- [WRITTEN INSTRUCTION 1]:
According to the interview excerpt, in what year did the GameStar interview take place?
- [WRITTEN INSTRUCTION 2]:
Reproduce the interview excerpt between "With AnyDSL we" and "it? And so on.", inclusive.

With AnyDSL we now have a tool that for the first time allows us to address this challenge. Now we are investigating how the to design such a flexible rendering framework: What are the right abstractions to be used at the different levels? How do we best map them to HW platforms? Which algorithms work best in what context and how do we need to formulate them, so they can easily be combined? How do we determine the data layout to optimize for different algorithms using it? And so on.

Essentially, AnyDSL allows us to rethink the design of renderers in a fundamentally new way.

– In a GameStar interview you mentioned you were working on FPGAs. FPGAs are a quickly growing field for those who need to optimize hardware for specific use cases. GPU is by definition hardware optimized for CG, yet you work on FPGA hardware for ray tracing. Should we infer that according to you GPUs are not evolving in the right direction right now?

Yes, this interview took place in 2004 at the height of the ray tracing versus rasterization discussion after real-time ray tracing became widely available. At the time, David was defending rasterization strongly, but the situation has changed dramatically since then. By now, Nvidia has embraced ray tracing fully e.g. through Optix and the Mental-Ray products they acquired. They have also significantly optimized their HW for ray tracing (which I was fortunately enough to contribute to in 2007/08 as visiting professor on invitation from David).

- [SUPPLIED INFORMATION]:
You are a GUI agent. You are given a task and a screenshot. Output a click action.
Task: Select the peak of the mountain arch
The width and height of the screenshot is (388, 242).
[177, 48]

- [EXERCISE ANSWER 1]:
2004

- [EXERCISE ANSWER 2]:
With AnyDSL we now have a tool that for the first time allows us to address this challenge. Now we are investigating how the to design such a flexible rendering framework: What are the right abstractions to be used at the different levels? How do we best map them to HW platforms? Which algorithms work best in what context and how do we need to formulate them, so they can easily be combined? How do we determine the data layout to optimize for different algorithms using it? And so on.